Personal information
- Born: March 14, 1973 (age 53) Kingstree, South Carolina, U.S.
- Listed height: 6 ft 4 in (1.93 m)
- Listed weight: 280 lb (127 kg)

Career information
- High school: Mastbaum Tech (Philadelphia, Pennsylvania)
- College: Delaware State

Career history
- England Monarchs (1998); Philadelphia Eagles (1998)*; New Orleans Saints (1998–1999); Philadelphia Eagles (2000); Chicago Bears (2001)*; Philadelphia Eagles (2001); Houston Texans (2002)*;
- * Offseason and/or practice squad member only

Career statistics
- Total tackles: 14
- Passes defended: 3
- Stats at Pro Football Reference

= Uhuru Hamiter =

American football player (born 1973)

Uhuru A. "Joby" Hamiter (born March 14, 1973) is an American former professional football player who was a defensive end for three seasons in the National Football League (NFL) with the New Orleans Saints and Philadelphia Eagles. He played college football for the Delaware State Hornets. Hamiter was also a member of the New Jersey Rage, England Monarchs, Chicago Bears, and Houston Texans.

==Early life==
Hamiter played high school football as a wide receiver at Jules E. Mastbaum Area Vocational Technical School in Philadelphia, Pennsylvania. He teamed with Marc Baxter and Barry Williams to lead Mastbaum to its first Public League Championship in football. He also excelled in basketball for the Panthers.

==College career==
Hamiter played three seasons at Delaware State University for the Hornets from 1992 to 1994. He left college to work and was a security officer at the Ferris Juvenile Detention Center in New Castle, Delaware.

==Professional career==
Hamiter played semi-pro football for the New Jersey Rage.

Hamiter then played for the England Monarchs of NFL Europe during the 1998 season.
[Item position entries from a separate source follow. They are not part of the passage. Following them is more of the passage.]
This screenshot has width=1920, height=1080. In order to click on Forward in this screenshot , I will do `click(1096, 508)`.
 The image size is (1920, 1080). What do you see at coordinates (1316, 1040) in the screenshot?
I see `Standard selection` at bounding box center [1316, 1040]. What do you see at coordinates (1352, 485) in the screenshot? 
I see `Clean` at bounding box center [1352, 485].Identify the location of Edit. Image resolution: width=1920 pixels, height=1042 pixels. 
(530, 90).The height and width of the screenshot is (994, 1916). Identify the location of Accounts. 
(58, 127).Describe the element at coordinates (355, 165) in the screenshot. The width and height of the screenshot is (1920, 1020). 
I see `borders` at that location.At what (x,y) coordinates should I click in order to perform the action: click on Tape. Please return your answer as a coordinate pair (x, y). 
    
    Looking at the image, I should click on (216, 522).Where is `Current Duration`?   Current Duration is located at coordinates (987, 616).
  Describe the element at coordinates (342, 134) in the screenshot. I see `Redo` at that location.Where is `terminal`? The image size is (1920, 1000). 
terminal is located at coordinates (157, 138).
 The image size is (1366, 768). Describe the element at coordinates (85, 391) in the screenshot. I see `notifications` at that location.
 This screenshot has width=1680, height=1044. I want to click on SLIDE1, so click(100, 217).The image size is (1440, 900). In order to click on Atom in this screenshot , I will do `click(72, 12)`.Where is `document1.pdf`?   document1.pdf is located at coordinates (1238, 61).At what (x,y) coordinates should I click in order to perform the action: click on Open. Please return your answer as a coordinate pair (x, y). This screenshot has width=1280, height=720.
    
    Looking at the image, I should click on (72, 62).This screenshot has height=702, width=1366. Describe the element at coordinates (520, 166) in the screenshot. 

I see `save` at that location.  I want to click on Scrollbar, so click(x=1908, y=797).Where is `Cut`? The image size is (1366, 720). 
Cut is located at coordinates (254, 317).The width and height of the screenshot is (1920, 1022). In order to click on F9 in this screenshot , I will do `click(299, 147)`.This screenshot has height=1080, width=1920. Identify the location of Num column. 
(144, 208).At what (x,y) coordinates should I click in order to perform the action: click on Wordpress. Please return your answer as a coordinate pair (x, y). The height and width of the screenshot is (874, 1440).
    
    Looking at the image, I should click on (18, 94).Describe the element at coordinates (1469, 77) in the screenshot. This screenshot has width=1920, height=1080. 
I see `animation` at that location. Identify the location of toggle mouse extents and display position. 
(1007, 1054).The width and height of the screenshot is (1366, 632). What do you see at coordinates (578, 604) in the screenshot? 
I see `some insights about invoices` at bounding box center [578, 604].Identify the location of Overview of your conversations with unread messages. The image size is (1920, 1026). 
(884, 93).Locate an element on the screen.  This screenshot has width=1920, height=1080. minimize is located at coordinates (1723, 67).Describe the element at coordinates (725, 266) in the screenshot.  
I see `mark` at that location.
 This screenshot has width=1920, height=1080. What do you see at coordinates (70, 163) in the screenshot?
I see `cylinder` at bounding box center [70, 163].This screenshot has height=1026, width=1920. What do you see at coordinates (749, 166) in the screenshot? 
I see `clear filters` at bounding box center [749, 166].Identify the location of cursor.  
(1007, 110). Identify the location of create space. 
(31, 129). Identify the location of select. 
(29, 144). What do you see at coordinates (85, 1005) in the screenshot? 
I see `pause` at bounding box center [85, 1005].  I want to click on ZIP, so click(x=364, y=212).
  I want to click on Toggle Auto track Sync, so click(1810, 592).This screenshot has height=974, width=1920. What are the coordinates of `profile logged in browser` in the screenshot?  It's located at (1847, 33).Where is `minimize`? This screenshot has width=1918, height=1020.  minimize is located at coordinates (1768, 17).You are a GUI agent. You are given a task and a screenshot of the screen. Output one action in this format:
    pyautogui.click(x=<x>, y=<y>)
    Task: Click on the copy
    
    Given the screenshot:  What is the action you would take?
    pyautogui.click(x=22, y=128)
He played in ten games, recording seven sacks which ranked him fourth in the league.

Hamiter was signed by the Philadelphia Eagles on June 19, 1998. He was released by the Eagles on August 30, 1998.

Hamiter was a member of the New Orleans Saints from 1998 to 1999. He played in five games for the Saints during the 1999 season.

Hamiter played in seven games for the Eagles in 2000. He was released by the team on August 24, 2001.

Hamiter signed with the Chicago Bears on August 27, 2001, and released by the team on September 1, 2001.

Hamiter was once again signed by the Eagles on December 31, 2001. He played in one game for the Eagles during the 2001 season.

Hamiter signed with the Houston Texans on May 30, 2002. He was released by the Texans on August 25, 2002.